Terminada a cimeira, é agora importante compreender os fatores que explicam o seu fracasso. O principal problema de fundo foi a narrativa sobre o combate ao consumo de combustíveis fósseis que prevalece em grande parte dos países em desenvolvimento: muitos destes países vêem os esforços em controlar as suas emissões climáticas não como uma tentativa para evitar um desastre global mas sim como uma injusta estratégia para impedir que eles próprios tirem agora partido dos combustíveis fósseis para se desenvolverem, como fizeram os países atualmente ricos.

É muito difícil conseguir a colaboração de países em desenvolvimento tendo essa narrativa como pano de fundo, especialmente quando é agressivamente explorada pelas empresas e países produtores de petróleo, por razões comerciais, e por países que o fazem por razões geoestratégicas, visando isolar o Ocidente. Diga-se de passagem que o seu trabalho é muito facilitado por fatores históricos e pela generalizada perceção de que os países ocidentais atuam na cena internacional de forma injusta, com uma frustrante postura de “dois pesos e duas medidas”, mesmo em questões ambientais.

A COP27 teria tido muito mais sucesso se a narrativa dominante fosse de que a energia verde é, de facto, a via mais rápida, barata e segura para o desenvolvimento e criação de riqueza, aumentando em simultâneo a autonomia e independência dos países que a adotam. Enquanto a diplomacia dos países ricos não conseguir que esta narrativa suplante a que está a ser promovida pelos produtores de petróleo, será muito difícil conseguir o envolvimento dos países em desenvolvimento no processo de redução de emissões.

Outra questão que envenenou as negociações foi a quebra do compromisso anteriormente assumido pelos países ricos em contribuir com 100 mil milhões de dólares por ano para um fundo de apoio aos países mais pobres, para que adotem soluções energéticas que minimizem as emissões de gases com efeito de estufa. No atual contexto esta quantia é até baixa, e a quebra do compromisso agudizou a desconfiança que tanto dificultou as negociações.

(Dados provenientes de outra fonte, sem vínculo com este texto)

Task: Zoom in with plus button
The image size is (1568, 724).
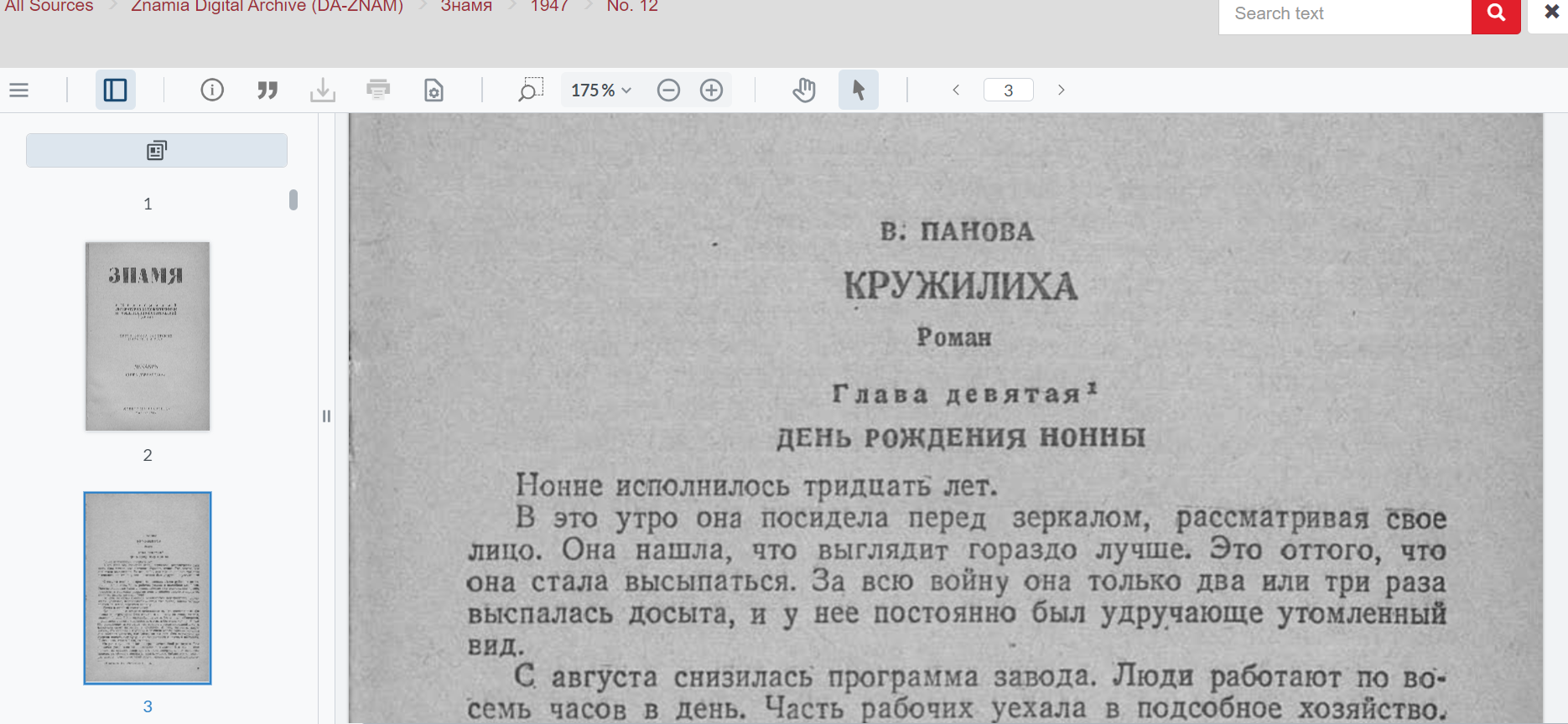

Esta falha no apoio à generalização das energias limpas em países em desenvolvimento tem como infeliz consequência a inexistência de exemplos de sucesso, i.e. países em desenvolvimento em que as necessidades de produção de energia tenham sido atingidas sem recurso a combustíveis fósseis. Com exemplos dessa natureza teria sido muito mais fácil contrariar a estratégia dos produtores de petróleo. É importante vincar que o apoio direto à redução de emissões nos países em desenvolvimento exige verbas importantes, mas infinitamente menores do que as necessárias para compensar as consequências de um agravamento da situação climática.

Infelizmente estes problemas, que minaram as negociações na COP 27, não são de fácil ou rápida solução. E é certo que os produtores de petróleo vão prosseguir na sua estratégia de bloquear o progresso das ações focadas na redução do consumo dos combustíveis fósseis, procurando consumir totalmente as próximas cimeiras climáticas com questões relacionadas com as contribuições para o fundo de compensação de danos e perdas. É, portanto, de recear que nestas cimeiras não se consigam progressos que permitam conter o agravamento das alterações climáticas… Assim, até que seja possível vencer a diplomacia comercial dos produtores de petróleo, e ultrapassar questões de geoestratégia que nada têm a ver com a crise climática, é essencial investir em acordos bilaterais que apoiem a instalação de tecnologias de produção de energia limpa em países em desenvolvimento, demonstrando inequivocamente que permitem tanto a sua independência energética como o almejado desenvolvimento.